■ **EXERCISE DIRECTIONS**
Return, unchanged, everything from the line containing "will (x=282, y=73)." down to the line containing "point(263,22)", both of those lines included. Leave out all other items.

■ **EXTRACTED INFORMATION**
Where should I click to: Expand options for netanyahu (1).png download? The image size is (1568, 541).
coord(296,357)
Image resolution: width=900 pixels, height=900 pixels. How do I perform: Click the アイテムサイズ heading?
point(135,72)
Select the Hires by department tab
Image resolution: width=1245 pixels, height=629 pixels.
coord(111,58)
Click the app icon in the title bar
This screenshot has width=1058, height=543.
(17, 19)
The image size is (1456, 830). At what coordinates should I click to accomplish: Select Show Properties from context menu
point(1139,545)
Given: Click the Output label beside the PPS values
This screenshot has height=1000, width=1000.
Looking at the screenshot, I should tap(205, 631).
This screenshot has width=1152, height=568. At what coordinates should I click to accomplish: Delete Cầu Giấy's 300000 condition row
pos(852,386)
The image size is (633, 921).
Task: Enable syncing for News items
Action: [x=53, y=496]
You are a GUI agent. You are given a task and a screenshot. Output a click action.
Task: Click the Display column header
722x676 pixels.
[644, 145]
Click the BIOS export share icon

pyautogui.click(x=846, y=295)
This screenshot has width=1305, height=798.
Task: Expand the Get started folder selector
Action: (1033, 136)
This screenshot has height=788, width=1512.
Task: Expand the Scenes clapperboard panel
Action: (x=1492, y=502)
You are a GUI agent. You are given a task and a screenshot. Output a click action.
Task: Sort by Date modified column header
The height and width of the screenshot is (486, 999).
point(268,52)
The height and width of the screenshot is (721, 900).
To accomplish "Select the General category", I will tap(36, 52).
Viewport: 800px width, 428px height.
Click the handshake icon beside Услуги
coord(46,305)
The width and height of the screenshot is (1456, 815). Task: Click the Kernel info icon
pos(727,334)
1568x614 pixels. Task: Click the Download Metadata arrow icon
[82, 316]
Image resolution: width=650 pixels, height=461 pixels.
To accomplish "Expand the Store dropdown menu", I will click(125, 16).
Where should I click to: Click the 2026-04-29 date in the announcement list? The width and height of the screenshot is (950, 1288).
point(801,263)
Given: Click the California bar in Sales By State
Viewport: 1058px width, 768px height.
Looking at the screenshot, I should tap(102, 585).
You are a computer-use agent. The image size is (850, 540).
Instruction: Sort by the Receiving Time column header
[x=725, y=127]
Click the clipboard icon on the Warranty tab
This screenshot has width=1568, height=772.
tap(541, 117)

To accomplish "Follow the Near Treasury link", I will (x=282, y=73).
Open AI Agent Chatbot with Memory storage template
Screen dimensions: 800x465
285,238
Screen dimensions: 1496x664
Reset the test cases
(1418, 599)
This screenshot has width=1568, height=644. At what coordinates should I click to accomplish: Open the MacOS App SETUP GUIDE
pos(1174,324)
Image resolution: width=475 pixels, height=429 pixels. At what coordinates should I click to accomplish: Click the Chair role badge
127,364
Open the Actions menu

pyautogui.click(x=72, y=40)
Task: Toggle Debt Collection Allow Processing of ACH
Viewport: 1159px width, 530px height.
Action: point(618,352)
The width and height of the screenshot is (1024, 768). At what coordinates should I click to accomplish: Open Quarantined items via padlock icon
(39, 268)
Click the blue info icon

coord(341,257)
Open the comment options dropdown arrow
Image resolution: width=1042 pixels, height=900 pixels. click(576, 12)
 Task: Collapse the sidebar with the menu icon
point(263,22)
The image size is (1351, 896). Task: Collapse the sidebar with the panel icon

■ **WRITTEN REPLY**
To accomplish "Follow the Near Treasury link", I will (x=282, y=73).
Open AI Agent Chatbot with Memory storage template
Screen dimensions: 800x465
285,238
Screen dimensions: 1496x664
Reset the test cases
(1418, 599)
This screenshot has width=1568, height=644. At what coordinates should I click to accomplish: Open the MacOS App SETUP GUIDE
pos(1174,324)
Image resolution: width=475 pixels, height=429 pixels. At what coordinates should I click to accomplish: Click the Chair role badge
127,364
Open the Actions menu

pyautogui.click(x=72, y=40)
Task: Toggle Debt Collection Allow Processing of ACH
Viewport: 1159px width, 530px height.
Action: point(618,352)
The width and height of the screenshot is (1024, 768). At what coordinates should I click to accomplish: Open Quarantined items via padlock icon
(39, 268)
Click the blue info icon

coord(341,257)
Open the comment options dropdown arrow
Image resolution: width=1042 pixels, height=900 pixels. click(576, 12)
 Task: Collapse the sidebar with the menu icon
point(263,22)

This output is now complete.